When Steve Jobs left Apple the first time, I was finishing my freshman year of high school. As a result, I have no insider knowledge of that era. Eight years later, I was covering Apple… and Apple rapidly went through three CEOs who made numerous bad decisions that led Apple to the brink of disaster. Steve Jobs, meanwhile, was building a company (Next) that had created an interesting computer operating system that was being used by approximately nobody.
The magic happened when Jobs came back to Apple, so when I say that Gil Amelio helped run Apple into the ground, I have to admit that he also made the decision that saved Apple’s life: He bought Next and didn’t just get the foundation of Mac OS X (and eventually iOS)—he also got Steve Jobs.
By 1997, Jobs ran Apple with absolute power, the kind of power he had never had during his first go-round at Apple. Jobs was a co-founder, yes, and his time working with the original Macintosh team is the stuff of legend. But the Apple of 1985 wasn’t Steve Jobs’s company—not hardly.

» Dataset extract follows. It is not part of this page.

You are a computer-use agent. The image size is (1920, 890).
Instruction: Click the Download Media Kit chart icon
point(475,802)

When he took the interim CEO job more than a decade later, Jobs didn’t make that mistake again. Older and wiser, and with the complete support of Apple’s board of directors, Jobs remade the company to his specifications. The iMac was a first quick sign of the turnaround. The original iPod and the decision to open retail stores began the real momentum. The release of the iPhone and the iPad marked Apple’s ascendance to what it is today: The most important technology company in the world.

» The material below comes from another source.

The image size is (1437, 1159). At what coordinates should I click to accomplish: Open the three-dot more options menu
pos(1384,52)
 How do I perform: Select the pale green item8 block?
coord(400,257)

The Apple of today is hugely profitable, with tens of billions of cash, a 90 percent share of the tablet market, a rapidly growing smartphone business around the world, and the only truly profitable personal-computer franchise left. This is where Steve Jobs leaves Apple as CEO: on top, with momentum to carry it further up.
But the most important thing about what Steve Jobs has done in the past 14 years at Apple is this: It’s not all about Steve Jobs. Jobs has built this company in his own image. The executives are people who he trusts, people who have worked with him closely and understand his product philosophy. The creation of Apple University is an attempt to codify what we might as well call the Apple Way, which is essentially the Steve Jobs-driven product and business philosophy that has shaped today’s Apple.
So can someone at this modern, Jobs-constructed Apple take Steve’s place? Of course not. He is irreplaceable, at least by a single person. There’s a reason why Steve Jobs is probably going to go down in history as one of the titans of American business: he’s a rare talent. People like Jobs don’t show up that often.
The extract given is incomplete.